📌 Join the BPCrew Chapter in your city and meet up with more Yankees fans! 👉 CLICK HERE

Is the home run record dead?

Did you know the Yankees have hit seventy home runs in the month of August, with two games left to play?

Seventy. In one month. That’s a lot of home runs. Of course, that’s been the sentiment around the entire league. A lot of home runs have been hit, and there has been one major reason why.

Steroids.

Wait, just kidding, this isn’t 1998. My bad. Perhaps steroids aren’t as prevalent in ball players anymore as much as it is inside the actual baseball.

The ball is juiced! The new rallying cry of baseball purists of this era is alive and well, but what’s important to note is, they’re not wrong. In the future, this will most certainly be looked upon as the “juiced ball era” just like the time of steroids will be the “steroid era.”

It seems as though in every new era of baseball, there has been something to jeopardize the integrity of the game, and maybe it’s not hurting the entertainment value itself (baseball is making more money than it ever has), but it is hurting the one thing baseball is built around: records.

There is no question the balls have been doctored, whether intentionally or not. Home runs are happening at a record clip, and players who statistically were never home run hitters are suddenly Babe Ruth-esque. This is no secret anymore, and it’s widely talked about around the league, among the fans, and even among the players.

So with the incredible amount of home runs being hit, and nothing seemingly ending that any time soon, it had me wondering.
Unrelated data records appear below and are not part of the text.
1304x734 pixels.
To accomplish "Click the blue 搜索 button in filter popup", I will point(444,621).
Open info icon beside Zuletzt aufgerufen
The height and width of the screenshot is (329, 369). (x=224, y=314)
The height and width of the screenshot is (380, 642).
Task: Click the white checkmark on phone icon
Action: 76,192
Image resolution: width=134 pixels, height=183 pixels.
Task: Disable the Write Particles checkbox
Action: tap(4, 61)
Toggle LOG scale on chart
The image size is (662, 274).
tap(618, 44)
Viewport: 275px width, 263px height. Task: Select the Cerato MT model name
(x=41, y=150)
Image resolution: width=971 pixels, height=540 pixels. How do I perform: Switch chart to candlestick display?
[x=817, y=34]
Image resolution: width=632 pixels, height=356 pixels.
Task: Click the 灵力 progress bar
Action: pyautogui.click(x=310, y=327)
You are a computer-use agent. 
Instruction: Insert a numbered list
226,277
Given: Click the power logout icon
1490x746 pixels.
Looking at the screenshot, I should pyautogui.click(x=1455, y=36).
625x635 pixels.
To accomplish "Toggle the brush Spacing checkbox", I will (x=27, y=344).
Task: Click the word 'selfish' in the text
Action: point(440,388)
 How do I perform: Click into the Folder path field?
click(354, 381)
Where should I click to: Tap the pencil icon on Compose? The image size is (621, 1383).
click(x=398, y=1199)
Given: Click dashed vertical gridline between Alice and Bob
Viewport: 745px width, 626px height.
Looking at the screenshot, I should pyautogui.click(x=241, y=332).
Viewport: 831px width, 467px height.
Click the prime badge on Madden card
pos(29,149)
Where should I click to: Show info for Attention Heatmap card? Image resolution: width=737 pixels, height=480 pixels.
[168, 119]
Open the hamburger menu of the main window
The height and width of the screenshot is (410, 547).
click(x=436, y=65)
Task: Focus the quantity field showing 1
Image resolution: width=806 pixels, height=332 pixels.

If someone active in this league, right now, were to break the home run record, how would people perceive it? Would we care? Would we follow? Would we celebrate? Would we champion them the true home run king? Would we scoff? Would we complain? Furthermore, what is the home run record in people’s eyes? Is it Barry Bonds‘ 72 home runs or is it Roger Maris‘ 61?

We are technically in the post-steroid era, and if that’s the case, we should technically be watching clean baseball, so records should mean something again, right?

Unfortunately, the home run record in baseball will always come with controversy, and I’m certain no matter who it is, even if it’s the greatest baseball player living right now in Mike Trout, there will never be unanimous agreement on its relevance.

In short, in my opinion, the home run record is dead. Perhaps a physical asterisk won’t accompany home run number 73, but there will surely be a mental one among enough people where it will never truly feel meaningful again. This is nothing new. Even when Roger Maris broke Babe Ruth’s record, it came with controversy (it took him more games than Babe Ruth).

So to some, the home run king is still Ruth. To others, it’s Maris. Still to others, it’s Hank Aaron, and there are even some who consider Bonds the king. He does have the most, after all, steroids or not. However, this is the problem. In every era, there’s a new king, and in every era, the game of baseball is simply different.

So perhaps the only way to move forward while still appreciating this great game is we effectively close the record books on home runs, and we stop comparing players from one generation to another. We take baseball for what it is: a game that looks slightly different in every new era, where great players exist that don’t need to be compared to other great players that existed before them.

Hank Aaron vs. Barry Bonds.

Mickey Mantle vs. Mike Trout.

Babe Ruth vs… Adam Ottavino?

The fact is it is impossible to compare players from different generations because the game always has an asterisk. It always has something. It always has a difference. You simply cannot compare Babe Ruth to Mike Trout because Mike Tout can’t play in the 1920’s and Ruth can’t play in 2019. What we can do is choose who the best or most dominant player was in each era, celebrating the fact they were the best in their era of ball, in the time where they had nothing to compare it to but the competition around them. Mike Trout can only compare himself the competition of today, to those around him, in the era of the game he’s in.

The record books are like the Bible to baseball, and part of playing this game is to watch great ball players strive to break records. The problem, though, is now we question everything we watch, instead of enjoying the moments for what they are – all-star players doing all-star things.

Will the home run record book ever actually be closed? Of course not. If a player like Mike Trout broke the home run record, he would be the home run king and it would ultimately be celebrated by Major League Baseball.

However, the conversation will start all over again. Some will find it meaningful. Some won’t. Some will crown him king, some will crown an asterisk over it. Some won’t care whatsoever and some will rejoice it’s no longer Barry Bonds. Wherever you stand, the bottom line is it will be questioned more than it will be celebrated, just like it has over the course of history.

So my question to you is this: If someone broke the home run record today, would you care? Or is the HR record effectively dead?

And could baseball ever find a way to bring it back to life again?